When I met Doodle in 2003 on the eve of her 33rd birthday, she was a young mum of three lovely girls. I was smitten by her wit and unguardedness. She entered any room quietly, almost lightly, transfixing those around her with her sparkling smile and ability to engage without judgment. We became friends immediately.

She’d pick me up on Fridays, her car vibrating with the noise of Nine Inch Nails. Though she spoke softly, her music was loud. She would turn it off as I ran down my mother’s driveway, acknowledging my loathing of ‘nosebleeder’ industrial metal. Then we would drive off excitedly seeking adventure — and finding it.

She rarely drank, but it didn’t inhibit her sense of fun. She’d leave festivities before me, but would rejoin at another stage of the weekend, smiling, impeccably dressed, ready to capture an enlightened audience.

“Who’s your friend Doodle?” I’d hear. “She’s amazing.” There was no small talk, just plenty of sharp wit, and nothing was off bounds. Luckily in those times we didn’t fall foul to the debilitating cult of offence.

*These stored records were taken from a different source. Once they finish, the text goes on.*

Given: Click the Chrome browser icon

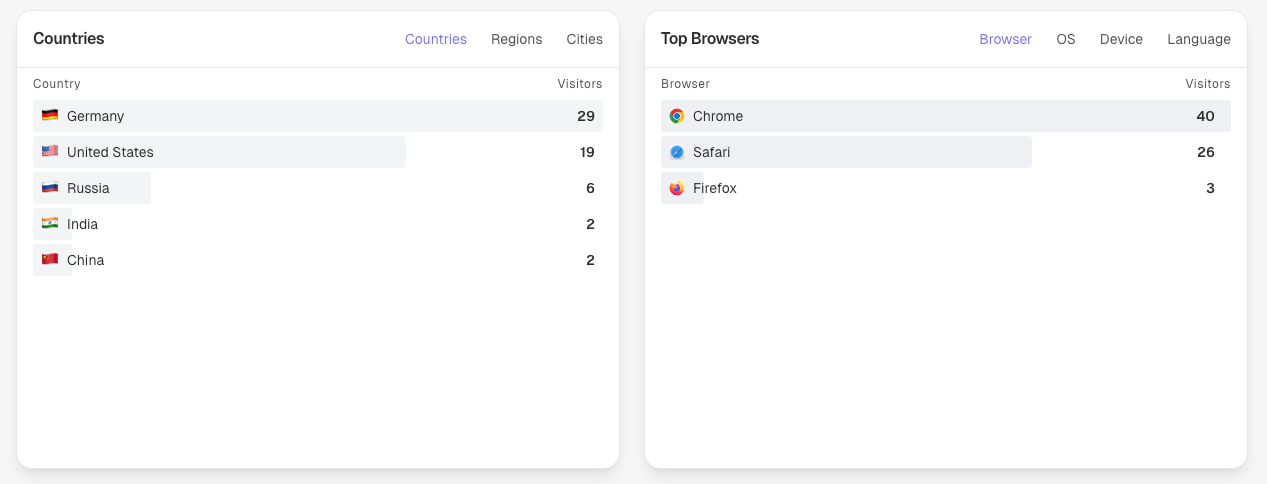Looking at the screenshot, I should click(x=677, y=116).
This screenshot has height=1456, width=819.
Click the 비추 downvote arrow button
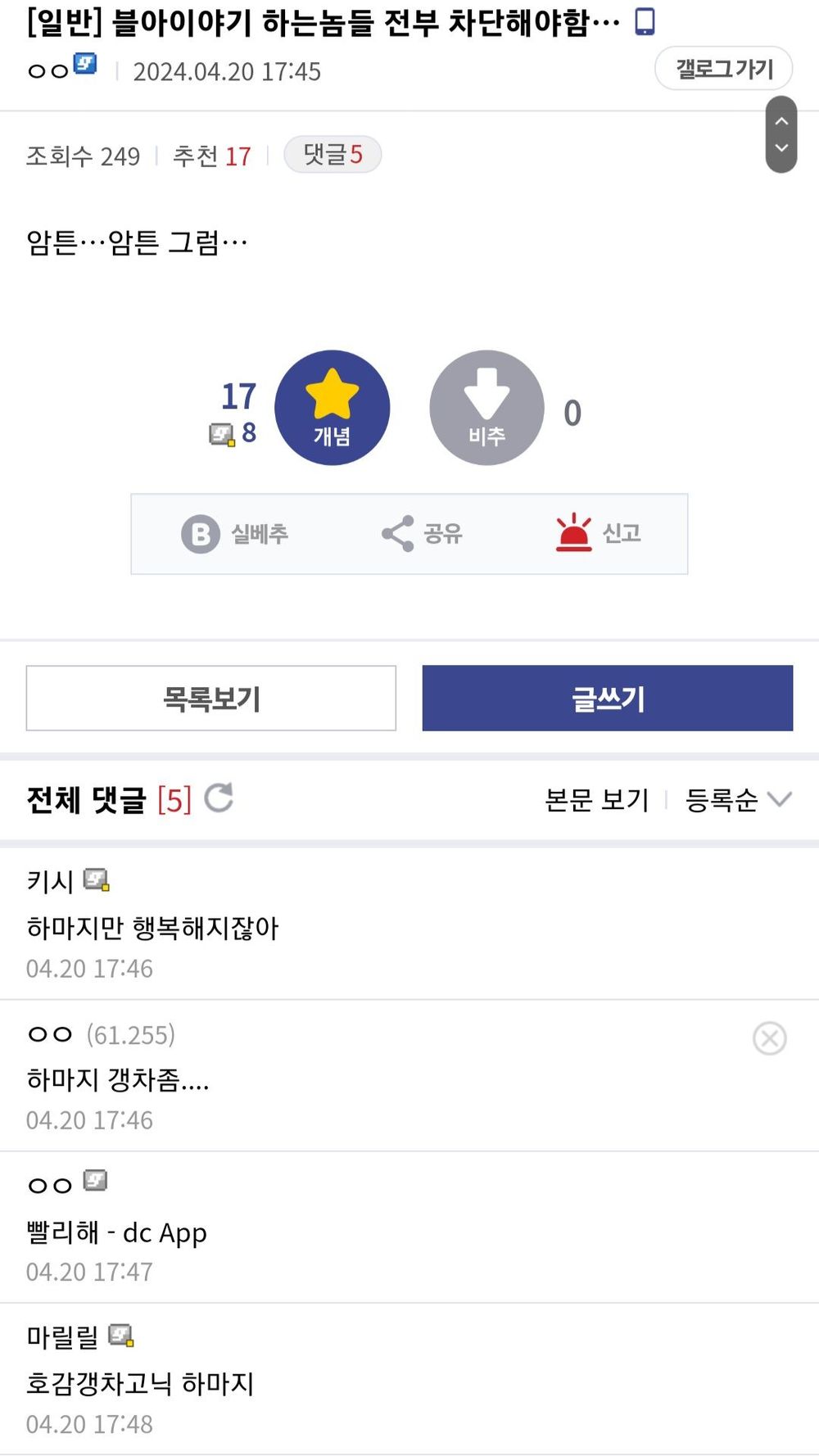pos(486,408)

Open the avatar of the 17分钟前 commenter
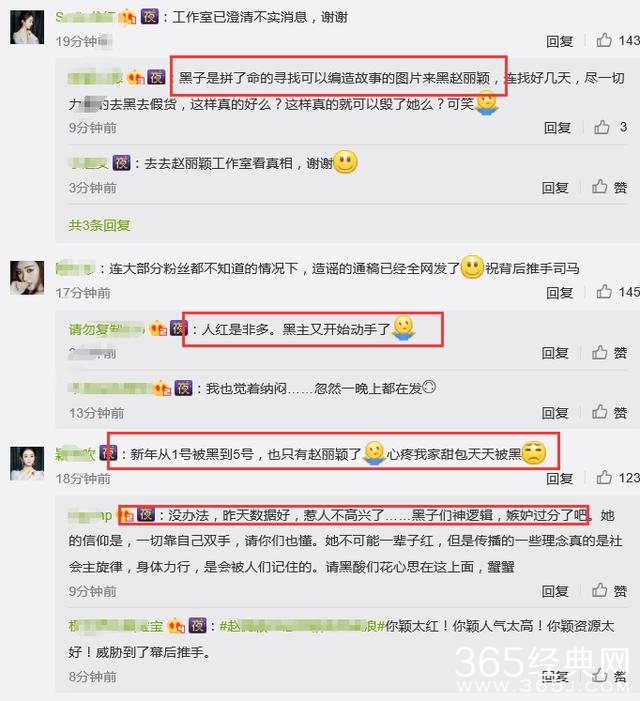(27, 278)
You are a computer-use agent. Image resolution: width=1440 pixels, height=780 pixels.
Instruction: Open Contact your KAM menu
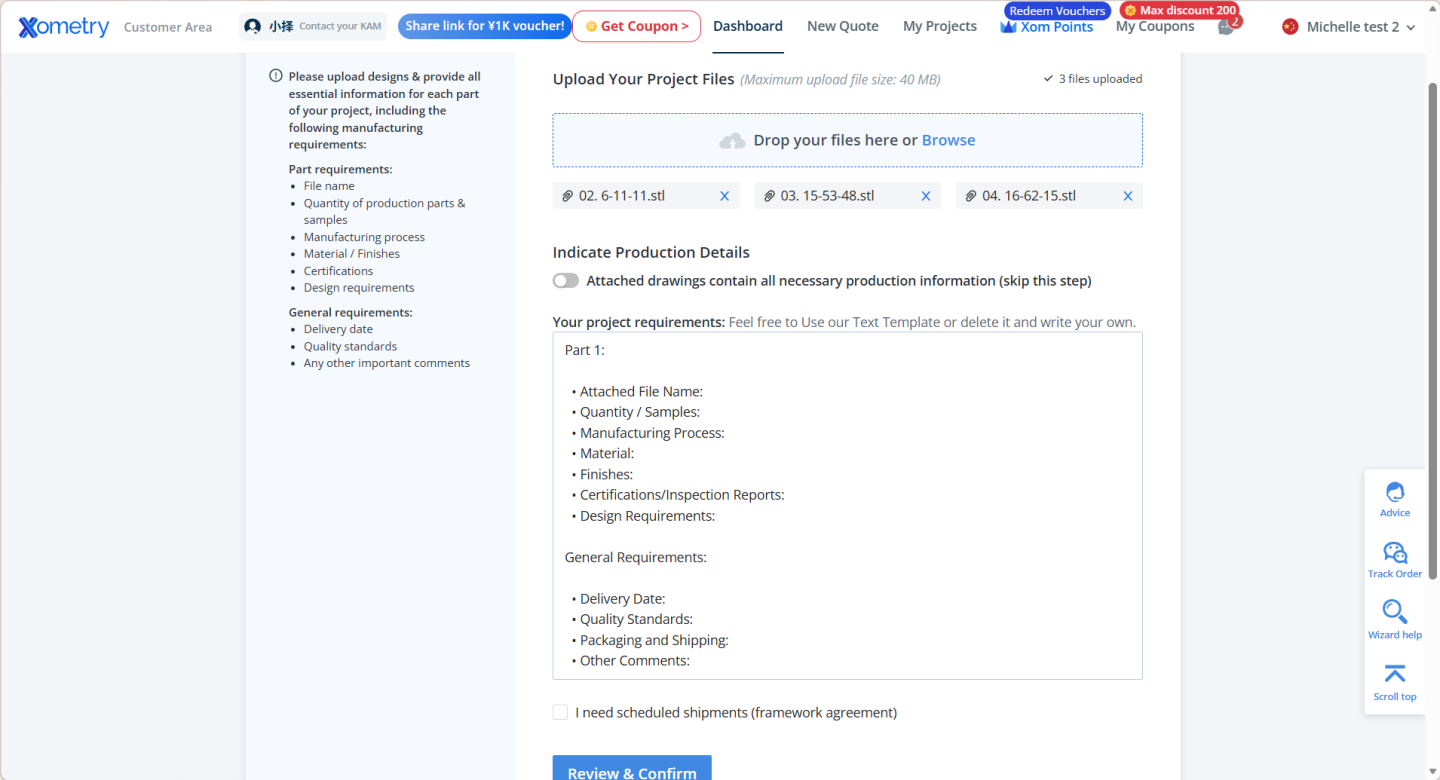(314, 26)
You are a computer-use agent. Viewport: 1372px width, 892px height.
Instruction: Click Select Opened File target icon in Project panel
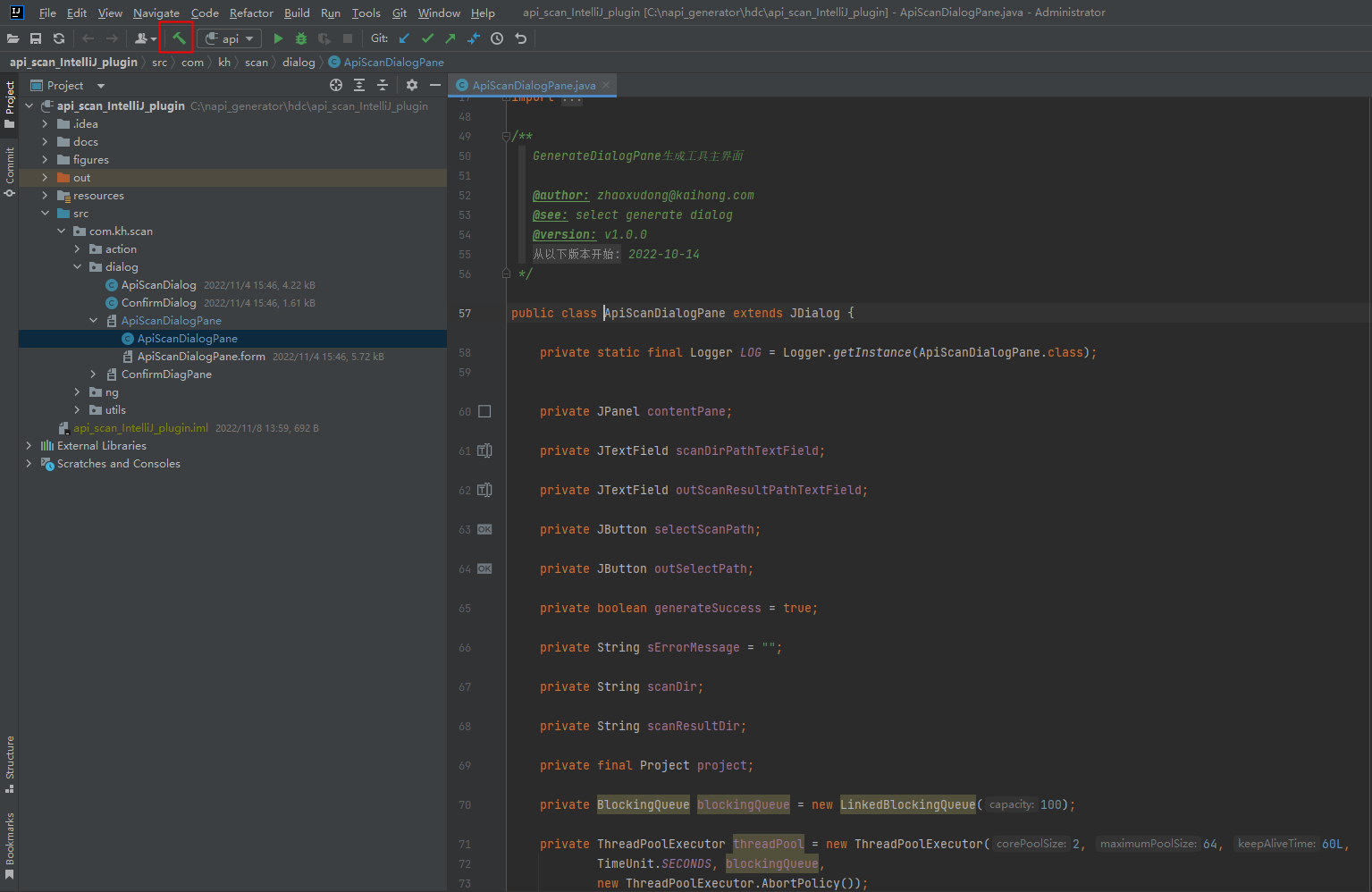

Doodle talked endlessly about her girls Hannah, Meg and Grace, for whom she and her husband Peter had created a beautiful home in Blackrock, Co Dublin, brimming with books. “I love being a mom and I have the best dad in the world,” she said.

Born in 1970 to poets Peggy O’Brien from New England and ‘national treasure’ Brendan Kennelly, Kristen, known since early childhood as Doodle, spent her early years in Sandymount, Dublin, while both her parents taught at Trinity College. Then she shuttled between Ireland and Amherst, Massachusetts, where her mother lives.

Their wordiness was not lost on her. She described her teenage years as being spent “in the company of various bong-toting malcontents studying comparative Metallica albumology”.

She attended the Gaiety School of Acting but in her words “abandoned the postgraduate waitressing module to embark on a prolific career as a thoroughbred breeder, popping out a succession of small female creatures fashioned in her graven image”.

When I met her she was embarking on a career for the first time, which was unquestionably daunting. Having spent her 20s raising a family, she missed milestones like university, gap years and part-time jobs. Discovering she had a talent for writing and an outlet for sharing her mental health struggles and eating disorders gave her a great sense of purpose. She was nervous, with no previous benchmarks for success or failure.

Her first autobiographical article appeared in the Sunday Independent, her image on the front of Life Magazine. It was honest, bare and totally trailblazing. She was proud of herself.

People related to her struggles and loved her for it. She became a regular columnist. Appearances on The Late Late Show followed, which she conducted with style and poise.

I read a piece she wrote in 2010. “I would love to think that maybe I could even help people a little. I don’t know if I will, but even helping one person would be enough to make it all worth it. So I will keep writing about depression, anxiety, eating disorders, self-harm, and everything else we call western self-indulgence, while admitting that these are all undoubtedly a reality in many of our lives.”

She went on to write a book. Life Through a Spoon was to be its title. She never got to finish it.

Her best friend and ‘soul sister’ Antonia Leslie described her as the friend who would drop everything for you. “She would do anything for her friends. She was invested,” she said.

Doodle had many friends in Ireland and the US. They will miss her friendship, her fearless openness, her humour, peccadilloes, and her mastery of conversation — a dying art form.

She loved Kurt Cobain, hence I’ll finish with his parting words: “If you die you’re completely happy and your soul somewhere lives on.”